Femi Fani-Kayode
My maternal grandfather was a great and powerful Muslim cleric and scholar by the name of Sheik Nurudeen Sa’ Id. He was from Ilesha. He was also a civil servant and he spent a good deal of his adult life in Lagos. His father, that is my maternal great-grandfather, was a pure Yoruba man from Ilesha. However his mother, that is my maternal great-grandmother, was a pure Fulani woman from Sokoto.
My grandfather, Sheik Nurudeen Sa’ I’d, who was half Fulani and half Yoruba, got married to my grandmother, Alhaja Abeke Sa’ id (nee Williams) who was a pure Yoruba woman. She was also known as ”Mama Ofin”. She was from Lagos (Isale Eko) and she was the daughter of Alhaji Isa Williams who was a key leader in the Muslim community and the richest businessman and trader in the whole of Lagos in his day.
Sheik Nurudeen Sa’id and Alhaja Abeke Sa’id had three children and the youngest of those three was my dear mother, Mrs. Adia Adunni Fani-Kayode (nee Sa’id). She was born into a Muslim family and she practised Islam all her life until she met my father, converted to Christianity and then they got married.
It is clear from the foregoing that my mother had one quarter Fulani blood in her and I have one eight Fulani blood in me. Out of respect to the Muslim side of my family, that is the Sa’ id’s and the Williams’, all of my father’s children have Muslim names as well as Christian ones. Mine is Abdulateef. Amazing isn’t it?
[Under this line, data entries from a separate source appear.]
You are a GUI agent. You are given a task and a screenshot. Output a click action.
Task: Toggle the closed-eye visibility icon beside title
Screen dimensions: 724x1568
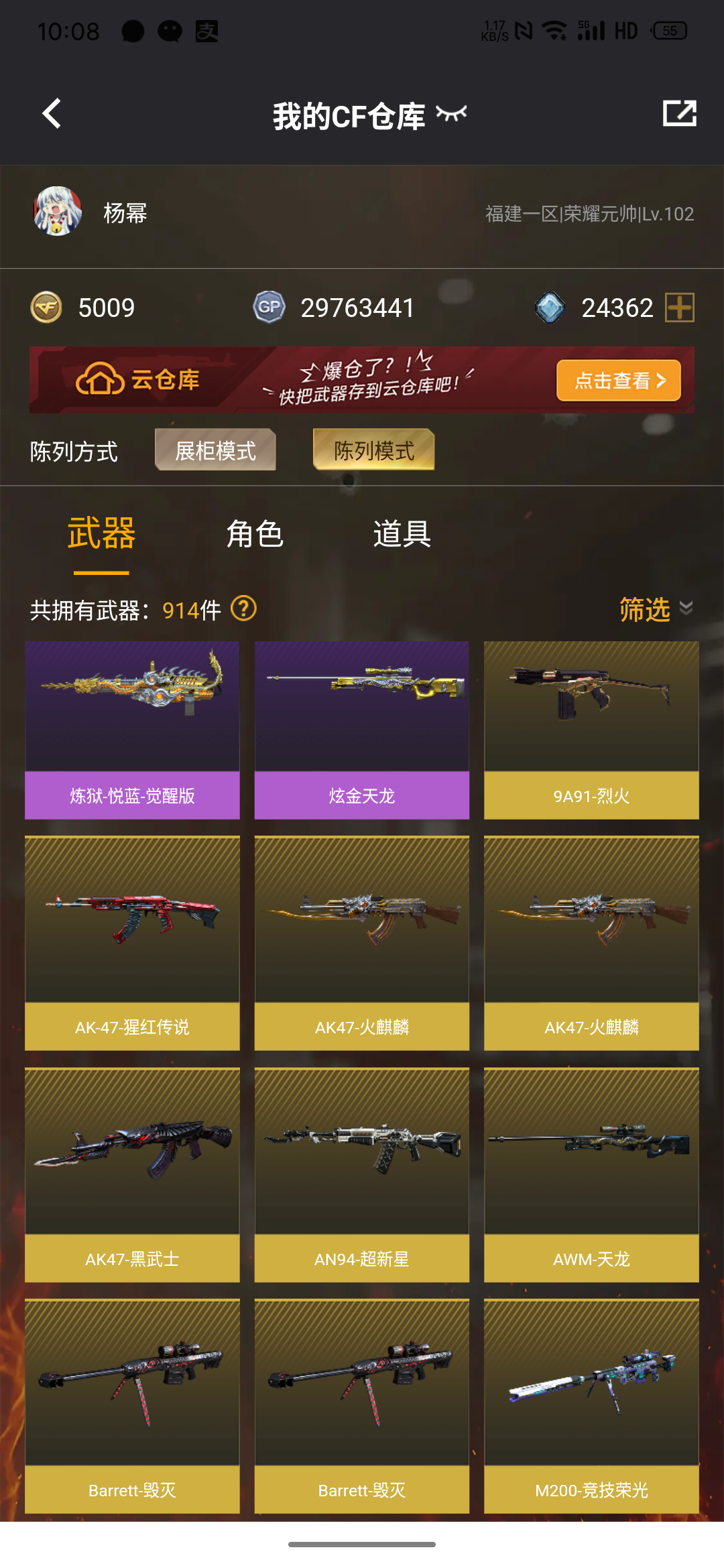451,114
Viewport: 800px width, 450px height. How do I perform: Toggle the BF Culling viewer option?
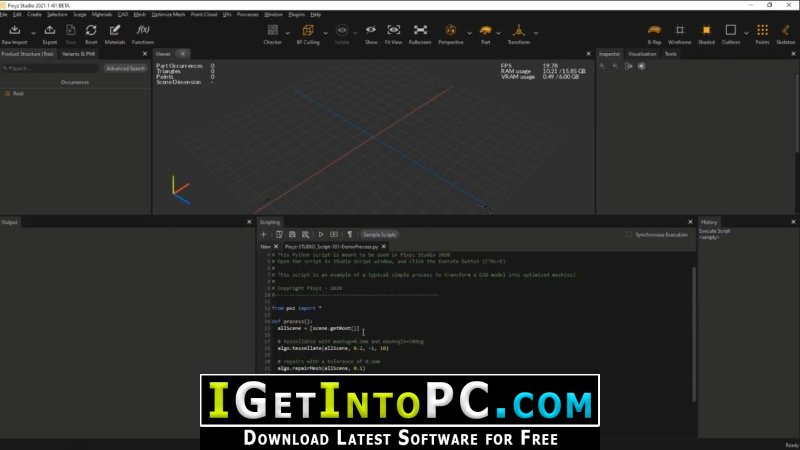(x=308, y=31)
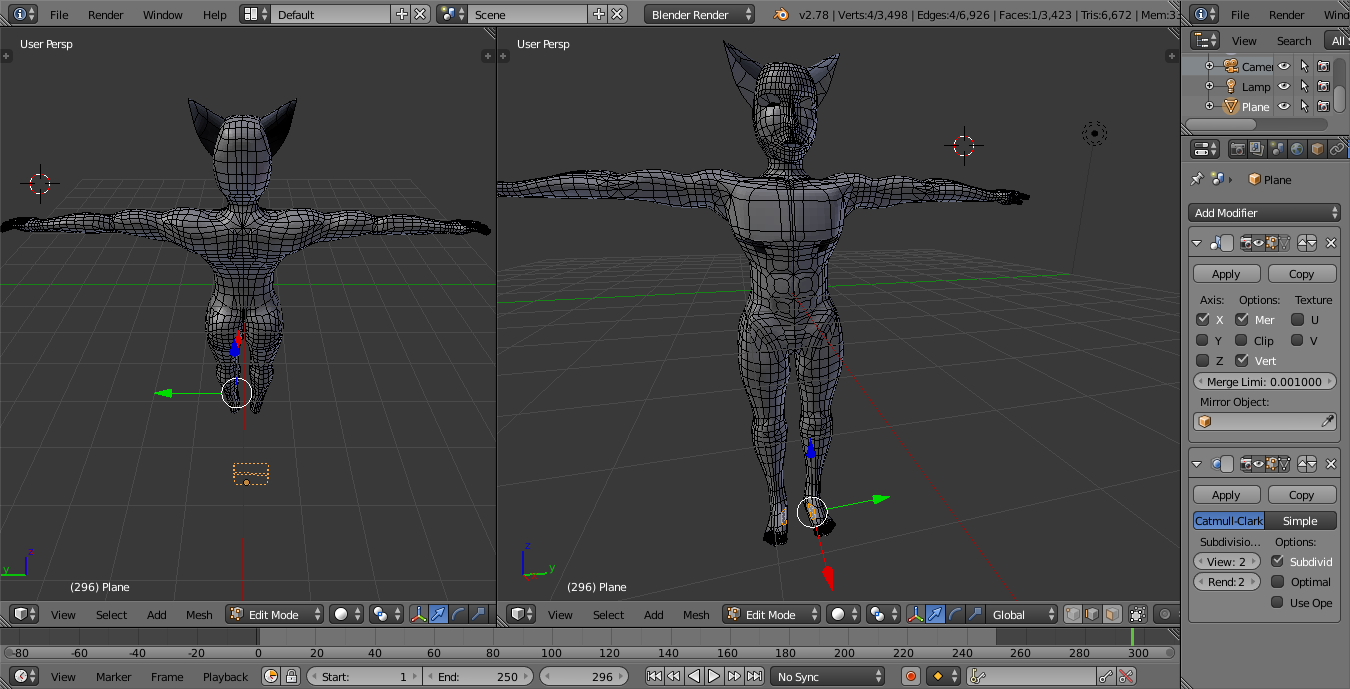The height and width of the screenshot is (689, 1350).
Task: Open the Mesh menu in right viewport
Action: tap(696, 615)
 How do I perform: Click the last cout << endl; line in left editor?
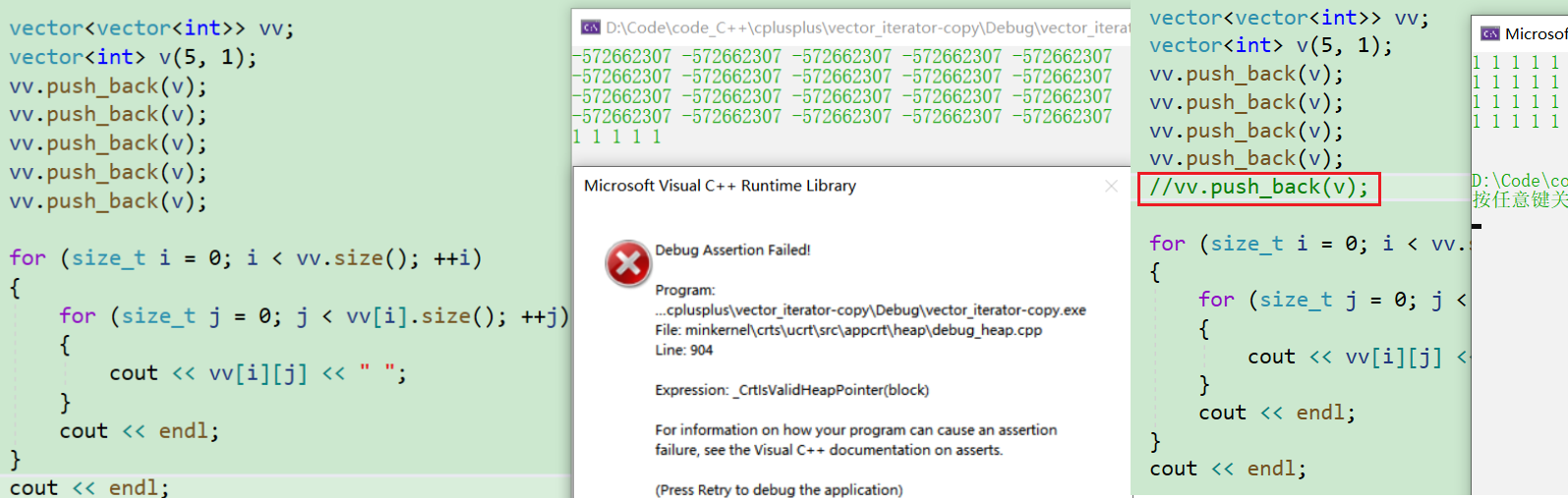tap(88, 487)
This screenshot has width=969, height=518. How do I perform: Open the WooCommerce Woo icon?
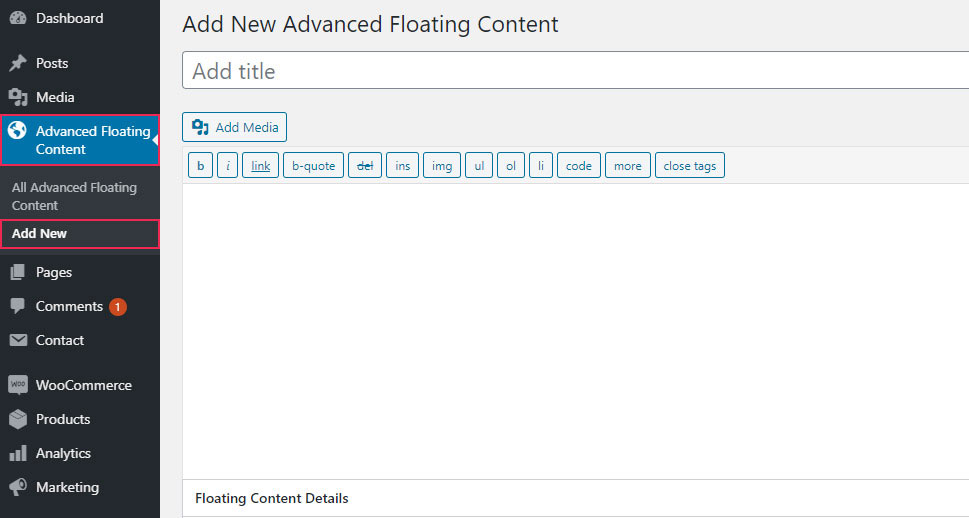[18, 385]

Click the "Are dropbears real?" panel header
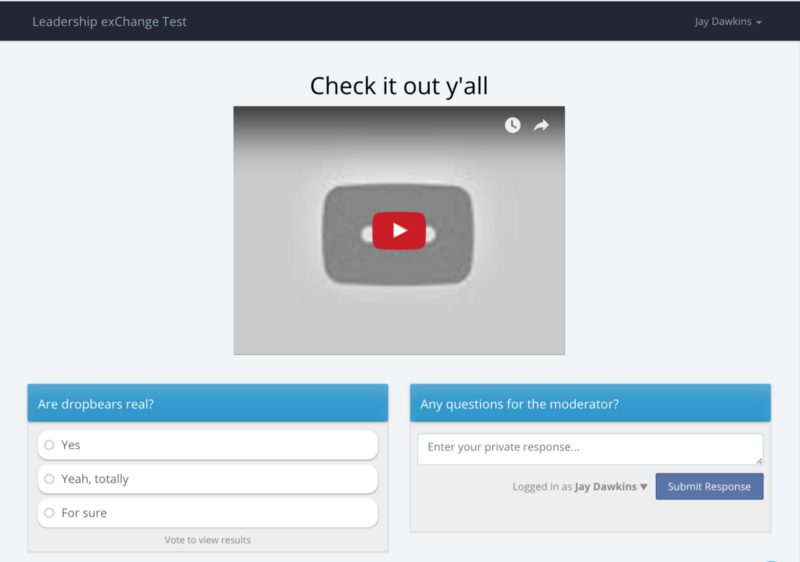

When some say that I am anti-Islam and anti-Hausa-Fulani I just laugh. They know little about me, my heritage, my bloodlines (which, unlike most, I take very seriously), my background or my thought processes.
I am a proud son of Nigeria- a son of the soil-and I have deep ancestral and spiritual roots in at least two of the three great Abrahamic faiths even though I and my immediate family are practicing Pentecostal Christians. I have Ife, Ijesha, Egba, Isale Eko and Fulani blood running through my veins. This is my heritage and I am very proud of each and every one of those blood lines. The fact that I can trace my lineage and my blood lines to Ife, Ilesha, Abeokuta, Lagos and Sokoto emboldens, enriches and strengthens me. The fact that some members of my family are Christians and others are Muslims excites and ennobles me.
I am a true Nigerian and regardless of our numerous challenges in this country I will love and live in Nigeria till the day I die.